The document repeatedly returned to what it describes as "government implosion syndrome" to explain the failure of any institution to investigate Bin Laden's unusual hideout. "It is a glaring testimony to the collective incompetence and negligence, at the very least, of the security and intelligence community in the Abbottabad area," said the report. "How the entire neighborhood, local officials, police and security and intelligence officials all missed the size, the strange shape, the barbed wire, the lack of cars and visitors ... over a period of nearly six years beggars belief," it said. The report said that Bin Laden must have required a support network "that could not possibly have been confined to the two Pashtun brothers who worked as his couriers, security guards and general factotums". The report said: "Over a period of time an effective intelligence agency should have been able to contact, infiltrate or co-opt them and to develop a whole caseload of information. Apparently, this was not the case." The commission didn't rule out the possibility of involvement by rogue Pakistani intelligence officers, who have been accused of deliberately shielding Bin Laden by some commentators. "Given the length of stay and the changes of residence of [Bin Laden] and his family in Pakistan ... the possibility of some such direct or indirect and "plausibly deniable" support cannot be ruled out, at least, at some level outside formal structures of the intelligence establishment." "Connivance, collaboration and cooperation at some levels cannot be entirely discounted," it said.

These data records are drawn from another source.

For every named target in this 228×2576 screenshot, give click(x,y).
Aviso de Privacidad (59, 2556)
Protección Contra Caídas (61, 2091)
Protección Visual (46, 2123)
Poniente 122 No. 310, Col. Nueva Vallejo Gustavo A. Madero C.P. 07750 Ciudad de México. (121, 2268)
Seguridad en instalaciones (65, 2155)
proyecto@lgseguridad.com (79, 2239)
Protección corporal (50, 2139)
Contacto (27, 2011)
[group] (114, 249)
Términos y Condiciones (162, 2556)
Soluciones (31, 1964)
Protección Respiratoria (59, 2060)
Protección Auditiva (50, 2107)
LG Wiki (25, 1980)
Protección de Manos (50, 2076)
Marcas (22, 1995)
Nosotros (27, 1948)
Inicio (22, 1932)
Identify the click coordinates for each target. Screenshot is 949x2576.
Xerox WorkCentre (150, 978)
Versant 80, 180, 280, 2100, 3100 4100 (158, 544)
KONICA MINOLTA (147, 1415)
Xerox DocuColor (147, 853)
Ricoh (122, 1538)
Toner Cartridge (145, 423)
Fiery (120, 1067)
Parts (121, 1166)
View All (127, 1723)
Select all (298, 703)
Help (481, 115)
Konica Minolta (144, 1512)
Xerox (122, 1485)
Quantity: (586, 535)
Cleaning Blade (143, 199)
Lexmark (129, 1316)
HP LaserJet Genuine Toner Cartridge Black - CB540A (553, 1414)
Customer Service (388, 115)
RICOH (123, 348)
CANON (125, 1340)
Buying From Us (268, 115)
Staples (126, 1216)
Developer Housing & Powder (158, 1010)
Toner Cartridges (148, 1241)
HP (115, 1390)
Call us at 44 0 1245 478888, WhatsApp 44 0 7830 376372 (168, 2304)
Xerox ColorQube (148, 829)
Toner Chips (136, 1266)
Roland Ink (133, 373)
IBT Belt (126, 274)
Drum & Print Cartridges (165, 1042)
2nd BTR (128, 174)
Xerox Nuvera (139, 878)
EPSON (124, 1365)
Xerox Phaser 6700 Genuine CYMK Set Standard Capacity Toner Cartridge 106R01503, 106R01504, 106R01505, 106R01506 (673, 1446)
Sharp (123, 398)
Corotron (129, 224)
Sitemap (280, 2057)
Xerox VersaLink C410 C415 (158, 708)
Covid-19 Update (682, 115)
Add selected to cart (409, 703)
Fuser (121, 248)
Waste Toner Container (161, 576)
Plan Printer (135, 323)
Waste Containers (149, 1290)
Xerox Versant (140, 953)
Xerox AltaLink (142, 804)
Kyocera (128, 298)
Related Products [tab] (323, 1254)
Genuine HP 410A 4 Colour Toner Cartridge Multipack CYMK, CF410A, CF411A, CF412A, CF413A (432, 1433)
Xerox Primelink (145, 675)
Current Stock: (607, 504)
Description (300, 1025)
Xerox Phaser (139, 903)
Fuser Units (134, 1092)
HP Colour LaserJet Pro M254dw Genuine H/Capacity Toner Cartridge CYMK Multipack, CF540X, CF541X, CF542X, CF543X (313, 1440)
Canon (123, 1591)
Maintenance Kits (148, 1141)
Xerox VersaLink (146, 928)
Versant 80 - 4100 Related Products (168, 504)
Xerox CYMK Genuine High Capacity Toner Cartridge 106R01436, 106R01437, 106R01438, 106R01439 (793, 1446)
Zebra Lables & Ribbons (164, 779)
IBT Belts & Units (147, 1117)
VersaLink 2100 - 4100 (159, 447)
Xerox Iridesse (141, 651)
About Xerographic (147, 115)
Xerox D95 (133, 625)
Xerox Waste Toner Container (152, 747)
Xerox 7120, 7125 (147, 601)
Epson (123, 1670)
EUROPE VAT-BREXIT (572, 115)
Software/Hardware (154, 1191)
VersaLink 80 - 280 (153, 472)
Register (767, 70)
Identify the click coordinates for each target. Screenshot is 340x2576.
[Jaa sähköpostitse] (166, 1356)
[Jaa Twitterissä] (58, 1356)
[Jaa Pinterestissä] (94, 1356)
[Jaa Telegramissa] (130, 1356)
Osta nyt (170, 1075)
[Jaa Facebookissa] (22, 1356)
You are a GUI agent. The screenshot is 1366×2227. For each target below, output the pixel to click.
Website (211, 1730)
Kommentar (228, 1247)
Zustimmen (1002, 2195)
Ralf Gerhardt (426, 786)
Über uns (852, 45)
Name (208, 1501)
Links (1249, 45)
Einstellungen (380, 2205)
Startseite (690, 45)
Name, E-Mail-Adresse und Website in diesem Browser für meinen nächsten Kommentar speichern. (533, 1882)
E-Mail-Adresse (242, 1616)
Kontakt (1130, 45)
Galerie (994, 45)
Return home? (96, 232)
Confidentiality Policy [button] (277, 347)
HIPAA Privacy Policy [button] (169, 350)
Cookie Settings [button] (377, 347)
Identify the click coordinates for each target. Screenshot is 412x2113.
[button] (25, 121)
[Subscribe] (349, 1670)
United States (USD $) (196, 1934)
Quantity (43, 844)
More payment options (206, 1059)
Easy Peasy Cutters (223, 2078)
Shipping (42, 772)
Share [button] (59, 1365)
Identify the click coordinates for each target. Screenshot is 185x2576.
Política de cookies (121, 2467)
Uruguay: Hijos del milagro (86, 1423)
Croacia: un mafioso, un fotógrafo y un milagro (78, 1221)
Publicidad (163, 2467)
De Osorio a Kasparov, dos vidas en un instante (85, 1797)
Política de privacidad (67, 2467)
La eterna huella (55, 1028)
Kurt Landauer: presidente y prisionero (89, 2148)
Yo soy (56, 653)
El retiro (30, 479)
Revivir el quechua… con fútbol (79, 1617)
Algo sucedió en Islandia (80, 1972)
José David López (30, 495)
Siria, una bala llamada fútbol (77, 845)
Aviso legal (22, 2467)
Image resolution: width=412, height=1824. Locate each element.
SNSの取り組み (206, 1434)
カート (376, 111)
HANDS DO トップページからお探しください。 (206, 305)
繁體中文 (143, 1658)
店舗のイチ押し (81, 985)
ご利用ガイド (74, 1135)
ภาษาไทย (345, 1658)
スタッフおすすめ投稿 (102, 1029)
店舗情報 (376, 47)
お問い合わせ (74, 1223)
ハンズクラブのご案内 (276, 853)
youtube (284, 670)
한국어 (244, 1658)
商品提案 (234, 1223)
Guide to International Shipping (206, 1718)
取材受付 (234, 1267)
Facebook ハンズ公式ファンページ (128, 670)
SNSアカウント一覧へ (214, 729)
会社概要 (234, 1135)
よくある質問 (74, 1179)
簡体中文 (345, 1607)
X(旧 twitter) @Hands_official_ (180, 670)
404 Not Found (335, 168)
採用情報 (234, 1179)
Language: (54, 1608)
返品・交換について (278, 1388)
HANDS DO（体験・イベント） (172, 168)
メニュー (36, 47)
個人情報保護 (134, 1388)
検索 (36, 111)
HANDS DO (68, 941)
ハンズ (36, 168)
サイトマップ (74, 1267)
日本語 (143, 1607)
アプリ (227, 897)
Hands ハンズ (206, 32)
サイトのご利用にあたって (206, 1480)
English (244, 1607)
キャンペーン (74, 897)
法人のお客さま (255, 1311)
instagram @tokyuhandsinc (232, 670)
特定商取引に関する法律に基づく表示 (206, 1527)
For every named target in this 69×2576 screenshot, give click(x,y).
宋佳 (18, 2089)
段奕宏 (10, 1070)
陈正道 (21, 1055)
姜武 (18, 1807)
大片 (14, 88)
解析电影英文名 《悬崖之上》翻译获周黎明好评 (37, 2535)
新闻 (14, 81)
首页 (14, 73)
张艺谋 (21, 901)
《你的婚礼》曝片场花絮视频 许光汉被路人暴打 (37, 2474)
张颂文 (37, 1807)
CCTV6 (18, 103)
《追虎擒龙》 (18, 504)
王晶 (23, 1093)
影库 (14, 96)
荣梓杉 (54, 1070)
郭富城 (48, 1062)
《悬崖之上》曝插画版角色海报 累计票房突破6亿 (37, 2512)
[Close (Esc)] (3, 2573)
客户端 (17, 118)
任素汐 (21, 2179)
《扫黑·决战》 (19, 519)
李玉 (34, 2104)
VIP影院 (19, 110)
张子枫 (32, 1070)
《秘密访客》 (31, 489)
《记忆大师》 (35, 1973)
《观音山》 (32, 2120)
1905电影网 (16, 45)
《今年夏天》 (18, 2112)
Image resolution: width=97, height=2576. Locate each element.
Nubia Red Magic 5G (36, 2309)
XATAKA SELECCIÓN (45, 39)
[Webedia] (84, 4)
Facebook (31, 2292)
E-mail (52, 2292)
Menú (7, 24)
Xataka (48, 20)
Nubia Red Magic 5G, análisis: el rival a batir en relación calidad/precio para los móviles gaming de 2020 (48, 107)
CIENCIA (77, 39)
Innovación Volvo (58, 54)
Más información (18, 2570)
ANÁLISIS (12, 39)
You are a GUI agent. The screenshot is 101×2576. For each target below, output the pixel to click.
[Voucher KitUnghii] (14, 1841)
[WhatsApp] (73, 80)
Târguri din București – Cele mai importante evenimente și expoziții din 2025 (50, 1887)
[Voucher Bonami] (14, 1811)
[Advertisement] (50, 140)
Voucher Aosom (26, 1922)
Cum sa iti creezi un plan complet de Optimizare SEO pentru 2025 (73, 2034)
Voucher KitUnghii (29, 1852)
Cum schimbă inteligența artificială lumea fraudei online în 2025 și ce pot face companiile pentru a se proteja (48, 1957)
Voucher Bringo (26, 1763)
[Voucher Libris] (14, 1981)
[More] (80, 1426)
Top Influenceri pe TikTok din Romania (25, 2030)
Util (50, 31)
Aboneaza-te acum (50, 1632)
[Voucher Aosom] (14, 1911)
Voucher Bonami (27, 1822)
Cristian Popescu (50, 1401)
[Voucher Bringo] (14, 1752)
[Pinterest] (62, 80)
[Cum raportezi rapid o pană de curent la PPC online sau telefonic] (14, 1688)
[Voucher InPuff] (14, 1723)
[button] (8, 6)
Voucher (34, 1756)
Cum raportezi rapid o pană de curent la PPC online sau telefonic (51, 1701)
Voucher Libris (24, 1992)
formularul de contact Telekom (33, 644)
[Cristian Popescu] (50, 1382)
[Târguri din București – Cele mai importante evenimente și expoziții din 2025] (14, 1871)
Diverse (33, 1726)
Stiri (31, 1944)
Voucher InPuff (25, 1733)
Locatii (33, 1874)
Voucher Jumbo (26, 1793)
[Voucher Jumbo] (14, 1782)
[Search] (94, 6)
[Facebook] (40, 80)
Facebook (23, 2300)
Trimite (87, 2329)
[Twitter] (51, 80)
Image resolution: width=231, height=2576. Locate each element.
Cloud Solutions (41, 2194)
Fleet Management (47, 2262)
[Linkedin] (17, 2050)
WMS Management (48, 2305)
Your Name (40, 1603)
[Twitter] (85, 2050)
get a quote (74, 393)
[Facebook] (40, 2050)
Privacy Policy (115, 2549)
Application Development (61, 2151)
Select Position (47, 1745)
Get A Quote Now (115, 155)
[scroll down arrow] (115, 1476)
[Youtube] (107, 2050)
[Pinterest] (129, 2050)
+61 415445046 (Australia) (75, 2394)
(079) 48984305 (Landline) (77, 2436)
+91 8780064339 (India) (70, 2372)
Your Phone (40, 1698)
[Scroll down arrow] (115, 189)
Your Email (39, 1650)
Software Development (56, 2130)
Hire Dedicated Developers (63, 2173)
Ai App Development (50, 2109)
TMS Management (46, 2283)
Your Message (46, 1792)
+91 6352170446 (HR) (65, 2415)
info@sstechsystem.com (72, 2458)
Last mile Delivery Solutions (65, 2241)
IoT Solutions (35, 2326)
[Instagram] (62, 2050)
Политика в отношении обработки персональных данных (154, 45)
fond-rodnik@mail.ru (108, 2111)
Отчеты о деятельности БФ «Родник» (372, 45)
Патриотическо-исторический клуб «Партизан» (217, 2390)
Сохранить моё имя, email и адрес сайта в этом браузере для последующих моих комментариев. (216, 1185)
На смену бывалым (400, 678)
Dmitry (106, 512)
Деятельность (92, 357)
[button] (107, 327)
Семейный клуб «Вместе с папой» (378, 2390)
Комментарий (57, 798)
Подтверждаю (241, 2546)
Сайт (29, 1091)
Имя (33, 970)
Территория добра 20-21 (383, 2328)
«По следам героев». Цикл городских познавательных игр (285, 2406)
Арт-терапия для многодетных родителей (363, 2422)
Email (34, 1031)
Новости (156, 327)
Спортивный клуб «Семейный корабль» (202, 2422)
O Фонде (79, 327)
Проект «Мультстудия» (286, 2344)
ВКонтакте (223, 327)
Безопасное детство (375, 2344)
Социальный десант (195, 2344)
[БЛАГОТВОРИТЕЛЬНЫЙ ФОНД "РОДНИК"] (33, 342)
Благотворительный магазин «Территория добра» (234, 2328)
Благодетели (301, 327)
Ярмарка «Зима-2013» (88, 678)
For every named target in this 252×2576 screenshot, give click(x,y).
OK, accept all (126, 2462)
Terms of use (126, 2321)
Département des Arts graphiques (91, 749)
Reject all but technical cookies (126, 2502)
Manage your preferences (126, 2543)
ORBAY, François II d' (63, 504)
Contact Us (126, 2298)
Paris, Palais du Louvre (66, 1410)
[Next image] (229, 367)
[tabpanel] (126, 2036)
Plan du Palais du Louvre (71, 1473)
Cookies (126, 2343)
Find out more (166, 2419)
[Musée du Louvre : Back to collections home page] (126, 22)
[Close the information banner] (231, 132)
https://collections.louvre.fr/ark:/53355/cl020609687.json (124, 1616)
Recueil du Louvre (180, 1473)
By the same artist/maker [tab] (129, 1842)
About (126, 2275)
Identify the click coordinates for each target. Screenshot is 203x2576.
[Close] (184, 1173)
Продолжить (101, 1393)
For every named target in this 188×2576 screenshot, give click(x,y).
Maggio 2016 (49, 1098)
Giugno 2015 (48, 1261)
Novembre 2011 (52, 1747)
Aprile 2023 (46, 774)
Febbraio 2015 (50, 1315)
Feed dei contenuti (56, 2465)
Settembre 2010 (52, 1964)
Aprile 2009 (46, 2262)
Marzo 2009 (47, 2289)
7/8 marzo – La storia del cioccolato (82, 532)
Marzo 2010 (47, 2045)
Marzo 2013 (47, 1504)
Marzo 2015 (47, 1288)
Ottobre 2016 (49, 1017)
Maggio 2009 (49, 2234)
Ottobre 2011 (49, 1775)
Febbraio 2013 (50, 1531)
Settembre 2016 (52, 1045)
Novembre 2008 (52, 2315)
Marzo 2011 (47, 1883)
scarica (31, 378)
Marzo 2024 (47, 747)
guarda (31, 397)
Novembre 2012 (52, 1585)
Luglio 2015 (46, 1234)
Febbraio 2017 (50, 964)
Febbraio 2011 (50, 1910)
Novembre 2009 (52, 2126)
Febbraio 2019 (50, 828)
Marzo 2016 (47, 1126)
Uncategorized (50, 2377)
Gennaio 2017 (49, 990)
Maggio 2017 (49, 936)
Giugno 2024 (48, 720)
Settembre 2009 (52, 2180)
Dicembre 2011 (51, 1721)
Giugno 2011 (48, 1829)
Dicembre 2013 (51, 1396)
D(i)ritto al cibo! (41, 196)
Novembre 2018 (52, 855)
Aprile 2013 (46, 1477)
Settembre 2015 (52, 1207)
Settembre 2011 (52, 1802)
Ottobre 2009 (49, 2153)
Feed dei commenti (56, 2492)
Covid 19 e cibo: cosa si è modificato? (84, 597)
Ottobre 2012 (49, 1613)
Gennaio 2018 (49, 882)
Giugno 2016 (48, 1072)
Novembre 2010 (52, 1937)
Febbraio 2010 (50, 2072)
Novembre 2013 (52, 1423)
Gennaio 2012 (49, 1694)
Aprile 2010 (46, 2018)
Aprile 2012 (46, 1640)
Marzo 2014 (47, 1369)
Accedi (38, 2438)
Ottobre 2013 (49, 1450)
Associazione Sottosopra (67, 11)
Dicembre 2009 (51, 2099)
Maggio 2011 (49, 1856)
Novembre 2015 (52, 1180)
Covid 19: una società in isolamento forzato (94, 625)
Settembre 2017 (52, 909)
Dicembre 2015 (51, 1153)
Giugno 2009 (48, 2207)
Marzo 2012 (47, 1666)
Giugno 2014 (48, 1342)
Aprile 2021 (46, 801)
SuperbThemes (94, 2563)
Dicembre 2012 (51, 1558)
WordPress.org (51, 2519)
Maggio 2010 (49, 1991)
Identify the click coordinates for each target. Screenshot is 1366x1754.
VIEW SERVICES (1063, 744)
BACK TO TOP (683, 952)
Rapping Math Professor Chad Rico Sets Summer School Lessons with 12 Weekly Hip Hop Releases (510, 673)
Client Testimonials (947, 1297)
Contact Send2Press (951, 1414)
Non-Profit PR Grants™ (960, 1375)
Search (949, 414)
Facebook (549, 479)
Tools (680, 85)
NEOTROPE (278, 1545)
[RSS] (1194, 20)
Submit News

The commission made several findings. Among these include:
- Osama bin Laden entered Pakistan in mid-2002 after narrowly escaping capture in the battle of Tora Bora in Afghanistan. Over nine years, he moved to various places inside the country, including South Waziristan and northern Swat Valley.
- In Swat, the al-Qaeda leader reportedly met with Khalid Sheikh Mohammad, the alleged mastermind of the 9/11 attacks, in early 2003. About a month later, the latter was captured in Rawalpindi in a joint US-Pakistani operation, and bin Laden fled the area.
- Osama bin Laden, along with two of his wives and several children and grandchildren, moved into the custom-built compound in Abbottabad, a military garrison town, in 2005 and lived there until the US raid.
- Osama bin Laden was very concerned about surveillance. The report says bin Laden wore a cowboy hat outside to avoid detection from above and considered buying and cutting down a row of poplar trees on the perimeter of the Abbottabad compound because he thought it might provide cover for observers.
- The presence of a CIA support network to help track down bin Laden without the Pakistani establishment's knowledge was "a case of nothing less than a collective and sustained dereliction of duty by the political, military and intelligence leadership of the country."

With respect to the death of bin Laden at the hands of US Navy SEALs, the report concluded:

The whole episode of the U.S. assassination mission of May 2, 2011 and the Pakistan government's response before, during and after appears in large part to be a story of complacency, ignorance, negligence, incompetence, irresponsibility and possibly worse at various levels inside and outside the government.

The Pakistani military's inability to prevent an American incursion into its airspace was described as the country's greatest "humiliation" since 1971, when Indian forces routed Pakistan in a war that led to the creation of the present-day state of Bangladesh, according to the report. Despite American assurances that US forces would enter Pakistan if they thought they could capture Osama bin Laden, Pakistani air defenses were set to a "peace time mode" when American helicopters crossed into Pakistani airspace, the report stated. The report didn't name the persons responsible for the failures in the hunt for bin Laden as well as the American intrusion into Pakistan and said that it may be politically unrealistic to suggest punishments for them, but "as honorable men, they ought to do the honorable thing, including submitting a formal apology to the nation for their dereliction of duty."